Niacin (vitamin B3) can lower Lp(a) by 20-30%, but it comes with serious side effects: flushing, liver damage, and increased blood sugar. For most people, the risks outweigh the uncertain benefits.

Even lifestyle changes - diet, exercise, weight loss - have little to no effect on Lp(a) levels. This is why so many people are confused. They do everything "right," yet still end up with heart disease. The reason? They’re fighting a genetic battle with the wrong weapons.

What’s on the Horizon - Real Hope for the Future

There’s good news on the horizon. For the first time, drugs are being developed that target Lp(a) directly. The most promising are antisense oligonucleotides (ASOs), like pelacarsen. In early trials, pelacarsen lowered Lp(a) by up to 80% - a dramatic drop.

The big phase 3 trial, called Lp(a) HORIZON, is now underway. It’s tracking thousands of patients with very high Lp(a) levels and existing heart disease. The goal? To see if lowering Lp(a) actually prevents heart attacks, strokes, or death. Results are expected in 2025. If the trial succeeds, pelacarsen could become the first approved treatment specifically for high Lp(a).
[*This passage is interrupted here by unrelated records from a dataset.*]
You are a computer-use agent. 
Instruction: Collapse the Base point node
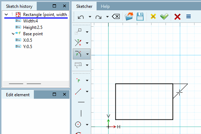click(x=13, y=34)
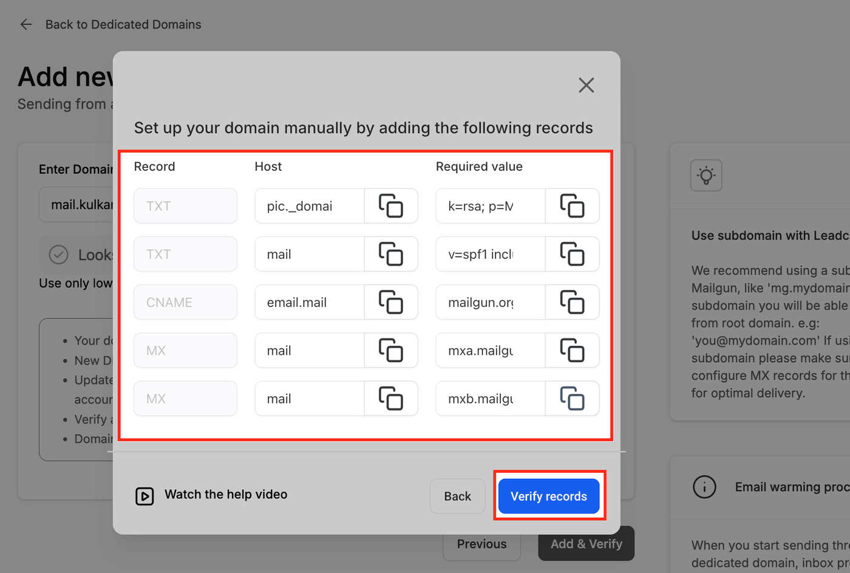Viewport: 850px width, 573px height.
Task: Click the pic._domainkey host field
Action: (310, 206)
Other drugs, like small interfering RNA (siRNA) therapies, are also in development. These work similarly to ASOs but may require less frequent dosing. The field is moving fast. Within the next few years, we may have targeted therapies that let people with high Lp(a) finally take control of their risk.

What You Can Do Today

While we wait for new drugs, you can still protect yourself. Even if Lp(a) is out of your control, you can lower your overall risk by managing the other factors:

• Keep your LDL low. If you have high Lp(a), your LDL should be under 70 mg/dL - even lower if you’ve had a heart event.
• Don’t smoke. Smoking damages arteries and makes Lp(a) more dangerous.
• Control blood pressure. High pressure stresses artery walls, giving Lp(a) more places to stick.
• Manage diabetes. High blood sugar speeds up plaque buildup.
• Stay active. Exercise doesn’t lower Lp(a), but it improves circulation, reduces inflammation, and helps control other risks.

Also, talk to your family. If you’re diagnosed with high Lp(a), encourage your siblings and children to get tested. It’s inherited - and early detection saves lives.

Final Thoughts: Knowledge Is Power

Lp(a) isn’t your fault. You didn’t cause it. You can’t fix it with diet or willpower. But you can know about it - and act on it. Getting tested is the first step. Knowing your level gives you clarity. It lets you work with your doctor to build a plan that’s tailored to your real risk.

For too long, Lp(a) has been ignored. But the science is clear: it’s a major, underdiagnosed threat. And now, with new treatments on the way, we’re entering a new era. The goal isn’t just to treat cholesterol - it’s to treat the hidden genetic risks that make heart disease strike so unexpectedly.

If you’ve had unexplained heart problems, or if heart disease runs in your family, ask your doctor for an Lp(a) test. It’s one blood draw. It could change everything.